» **Source text**
When it comes to sex, people tend to fudge the numbers. Penis size gets inflated, the number of lifetime partners is edited up or down, and how long a sex session lasts can be way exaggerated. (Six hours, really?)
But when it comes to how often couples have sex, science actually has an accurate idea. The average adult gets some action 54 times a year—or about once a week, according to a 2017 study published in the Archives of Sexual Behavior. Another study published in 2015 linked the frequency of sex to happiness. Researchers writing in Social Psychological and Personality Science found that couples who have sex at least once a week are happier with their relationship than those who get it on less often.
When determining what a normal and healthy sex life is for you, the most important factor to consider is whether the sex you do have is satisfying. Like so many other things in life - friends, books, jobs - quality trumps quantity when it comes to sex.
If you and your partner come to the shared understanding you're having fun and leaving the bedroom feeling content, it simply means your preferred sexual frequency is different from your friends, and that's totally fine.
You also shouldn't compare your current sexual habits to the sex you had when you first started dating, since the butterflies-in-your-stomach feeling that comes with new romance typically puts your appetite for sex into overdrive.
If stress from lack of sleep, kids, or poor work-life balance keeps you from getting in the mood, consider sticking to a sleep schedule, hiring a babysitter (I'm sure this one's crossed your mind a few times before), or forcing yourself to leave the office at a specific time each day. In hectic times, prioritizing regular sex might seem silly, but it could be what you need to de-stress.
On the other hand, if health problems are preventing you from craving and having more frequent sex, don't beat yourself up. The body's hormones are constantly fluctuating and affecting sexual function, and you can always talk to your doctor about potential solutions.

» **Recorded information**

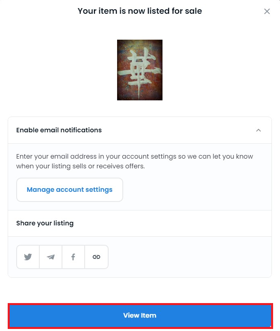
Task: Click the blue View Item button
Action: click(x=140, y=316)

» **What this exercise asks**
(1) Translate this sentence from the article on sex frequency into Spanish: "Like so many other things in life - friends, books, jobs - quality trumps quantity when it comes to sex."
(2) List every source of stress that the article on sex frequency says can keep you from getting in the mood.
(3) Answer these from the article on sex frequency:
(a) How many times a year does the average adult have sex, according to the 2017 study?
(b) In which journal did the researchers behind the 2015 study write?
(c) What feeling that comes with new romance typically puts your appetite for sex into overdrive?

» **Worked solutions**
(1) Como tantas otras cosas en la vida (los amigos, los libros, los trabajos), cuando se trata del sexo, la calidad supera a la cantidad.

(2)
- Lack of sleep
- Kids
- Poor work-life balance

(3)
(a) 54 times a year
(b) Social Psychological and Personality Science
(c) The butterflies-in-your-stomach feeling